Leg of Lamb with Mustard Coating
1 leg of lamb, boned, rolled and tied
1 cup fine dry bread crumbs
2 tablespoons Dijon mustard
1 tablespoon rosemary, crushed
3 tablespoons chopped fresh parsley
1 clove garlic, crushed
Freshly ground black pepper
¼ cup olive oil
Set the meat in a rack in a roasting pan; set oven to 425º.
In a bowl, combine the bread crumbs, mustard, spices and enough oil to
make a mixture that holds together and can be patted onto the meat. Use
your fingers to coat the meat with the mixture.
Put the meat into the preheated oven and roast for 55 minutes for
medium done, or until a meat thermometer reads 140º (use 65 minutes and
160 degrees on the meat thermometer for well done).
○ ○ ○ ○ ○
* _Your instructions_
Answer these questions about the leg of lamb recipe:
(a) How much Dijon mustard goes into the coating?
(b) To what temperature is the oven set?
(c) What meat thermometer reading indicates well done?

Item position entries
○ ○ ○ ○ ○
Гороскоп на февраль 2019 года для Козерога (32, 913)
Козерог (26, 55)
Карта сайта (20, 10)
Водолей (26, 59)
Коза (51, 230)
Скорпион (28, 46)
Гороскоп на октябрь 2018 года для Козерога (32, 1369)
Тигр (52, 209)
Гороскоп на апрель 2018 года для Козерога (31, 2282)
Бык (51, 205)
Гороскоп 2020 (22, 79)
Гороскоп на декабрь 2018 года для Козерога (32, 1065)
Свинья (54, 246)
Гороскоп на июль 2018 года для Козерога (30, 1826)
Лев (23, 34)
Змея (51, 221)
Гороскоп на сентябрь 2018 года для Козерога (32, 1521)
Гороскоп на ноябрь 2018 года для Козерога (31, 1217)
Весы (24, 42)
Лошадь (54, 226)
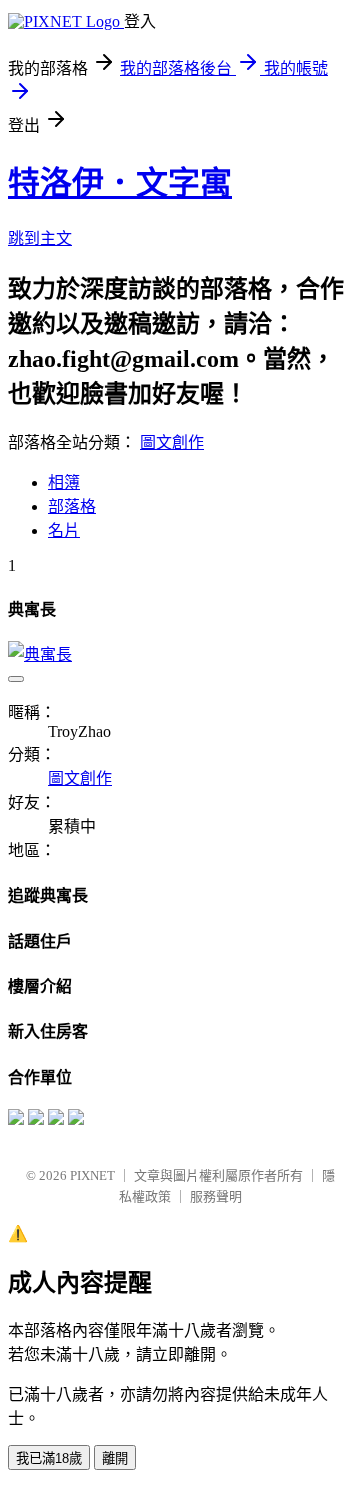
○ ○ ○ ○ ○
* _The answer_
(a) 2 tablespoons
(b) 425º
(c) 160 degrees